Textauszug
* * *

V. Knigge (Hrsg.): Kommunismusforschung und Erinnerungskulturen

Cover
Titel
Kommunismusforschung und Erinnerungskulturen in Ostmittel- und Westeuropa.


Herausgeber
Knigge, Volkhard
Reihe
Europäische Diktaturen und ihre Überwindung. Schriften der Stiftung Ettersberg 19
Erschienen
Köln 2013: Böhlau Verlag
Anzahl Seiten
202 S., ca. 16 Abb.
Preis
€ 24,90
Rezensiert für H-Soz-Kult von
Birgit Hofmann, Seminar für Wissenschaftliche Politik, Albert-Ludwigs-Universität Freiburg

„Der Kommunismus“, so schrieb der französische Historiker François Furet über den Untergang des Staatssozialismus, „endet [...] gewissermaßen im Nichts.“1 Tatsächlich scheint das „Ende der Illusion“ – so der Titel von Furets Buch – die einst auch in Frankreich begeisterte Anhänger gefunden hatte, besonders in Mittelosteuropa ein politisches Vakuum zu hinterlassen. Dessen Dimension wird erst heute, mit dem Abebben der Demokratie-Euphorie post-1989 und dem Siegeszug populistischer und autoritärer Strömungen vollends sichtbar. Während letztere die kommunistische Geschichte zur politischen Mobilisierung nutzen, unterliegt sie zugleich einer fortschreitenden Historisierung und Ausdifferenzierung.

* * *

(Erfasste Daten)
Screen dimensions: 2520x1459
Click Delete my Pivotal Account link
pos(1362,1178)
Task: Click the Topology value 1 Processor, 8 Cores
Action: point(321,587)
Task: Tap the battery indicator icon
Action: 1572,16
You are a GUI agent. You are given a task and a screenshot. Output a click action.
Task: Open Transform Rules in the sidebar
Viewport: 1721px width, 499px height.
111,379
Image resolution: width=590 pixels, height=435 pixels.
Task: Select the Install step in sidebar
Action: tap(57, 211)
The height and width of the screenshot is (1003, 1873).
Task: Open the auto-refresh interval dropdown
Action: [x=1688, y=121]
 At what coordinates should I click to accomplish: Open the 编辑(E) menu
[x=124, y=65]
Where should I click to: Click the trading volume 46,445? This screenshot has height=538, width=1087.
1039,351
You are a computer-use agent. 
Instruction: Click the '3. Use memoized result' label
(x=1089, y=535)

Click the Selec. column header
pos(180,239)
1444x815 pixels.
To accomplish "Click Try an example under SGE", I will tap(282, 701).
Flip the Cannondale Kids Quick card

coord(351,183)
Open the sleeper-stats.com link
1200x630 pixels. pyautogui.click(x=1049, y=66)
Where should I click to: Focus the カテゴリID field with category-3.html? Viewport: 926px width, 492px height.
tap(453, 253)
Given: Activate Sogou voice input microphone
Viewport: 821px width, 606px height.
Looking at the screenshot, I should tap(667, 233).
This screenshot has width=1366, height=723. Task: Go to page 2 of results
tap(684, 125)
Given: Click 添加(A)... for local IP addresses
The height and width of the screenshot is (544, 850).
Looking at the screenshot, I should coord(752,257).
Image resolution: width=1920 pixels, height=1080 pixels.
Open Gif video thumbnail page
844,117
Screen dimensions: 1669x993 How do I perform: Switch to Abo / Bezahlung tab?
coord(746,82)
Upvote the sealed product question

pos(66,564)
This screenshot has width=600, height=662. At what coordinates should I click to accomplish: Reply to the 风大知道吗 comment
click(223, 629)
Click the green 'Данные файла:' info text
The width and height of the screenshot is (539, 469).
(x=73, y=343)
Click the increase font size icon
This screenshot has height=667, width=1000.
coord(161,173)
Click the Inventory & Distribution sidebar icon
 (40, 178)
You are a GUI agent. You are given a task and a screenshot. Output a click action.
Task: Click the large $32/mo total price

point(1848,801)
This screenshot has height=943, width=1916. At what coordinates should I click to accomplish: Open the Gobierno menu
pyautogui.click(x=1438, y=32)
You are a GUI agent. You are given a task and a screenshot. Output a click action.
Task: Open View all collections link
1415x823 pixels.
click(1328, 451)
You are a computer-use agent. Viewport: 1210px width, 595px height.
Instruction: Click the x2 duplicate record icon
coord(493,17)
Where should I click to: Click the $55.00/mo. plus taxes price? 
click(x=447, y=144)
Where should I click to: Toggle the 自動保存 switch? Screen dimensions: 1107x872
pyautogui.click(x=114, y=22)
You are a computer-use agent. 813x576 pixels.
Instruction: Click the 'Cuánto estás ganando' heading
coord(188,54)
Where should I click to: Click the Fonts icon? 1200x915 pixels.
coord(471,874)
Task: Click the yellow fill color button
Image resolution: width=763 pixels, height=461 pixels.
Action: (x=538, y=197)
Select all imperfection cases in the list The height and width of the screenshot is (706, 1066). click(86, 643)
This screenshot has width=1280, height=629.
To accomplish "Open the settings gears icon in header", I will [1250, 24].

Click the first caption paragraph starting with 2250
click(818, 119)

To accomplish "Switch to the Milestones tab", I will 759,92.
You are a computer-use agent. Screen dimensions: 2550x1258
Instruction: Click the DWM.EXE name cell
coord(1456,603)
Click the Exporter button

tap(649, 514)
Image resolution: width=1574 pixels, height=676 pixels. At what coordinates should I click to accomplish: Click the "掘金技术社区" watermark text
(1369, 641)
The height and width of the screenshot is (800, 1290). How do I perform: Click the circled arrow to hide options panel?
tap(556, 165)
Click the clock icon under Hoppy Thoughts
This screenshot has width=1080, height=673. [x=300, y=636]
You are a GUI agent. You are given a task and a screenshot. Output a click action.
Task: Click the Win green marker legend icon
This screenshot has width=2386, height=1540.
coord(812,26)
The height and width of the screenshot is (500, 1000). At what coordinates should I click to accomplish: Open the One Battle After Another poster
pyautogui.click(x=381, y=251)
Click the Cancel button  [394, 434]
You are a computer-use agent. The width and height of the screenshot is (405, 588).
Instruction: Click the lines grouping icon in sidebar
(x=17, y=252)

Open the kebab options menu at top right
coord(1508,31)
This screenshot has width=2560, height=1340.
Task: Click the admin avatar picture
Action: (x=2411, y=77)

* * *

Aufgabenstellung
Schreibe bitte aus der Buchbesprechung alles von „Herausgeber“ bis hinunter zu „ca. 16 Abb.“ neu und setze dabei „Wallstein Verlag“ an die Stelle von „Böhlau Verlag“.

Schriftliche Antwort
Herausgeber
Knigge, Volkhard
Reihe
Europäische Diktaturen und ihre Überwindung. Schriften der Stiftung Ettersberg 19
Erschienen
Köln 2013: Wallstein Verlag
Anzahl Seiten
202 S., ca. 16 Abb.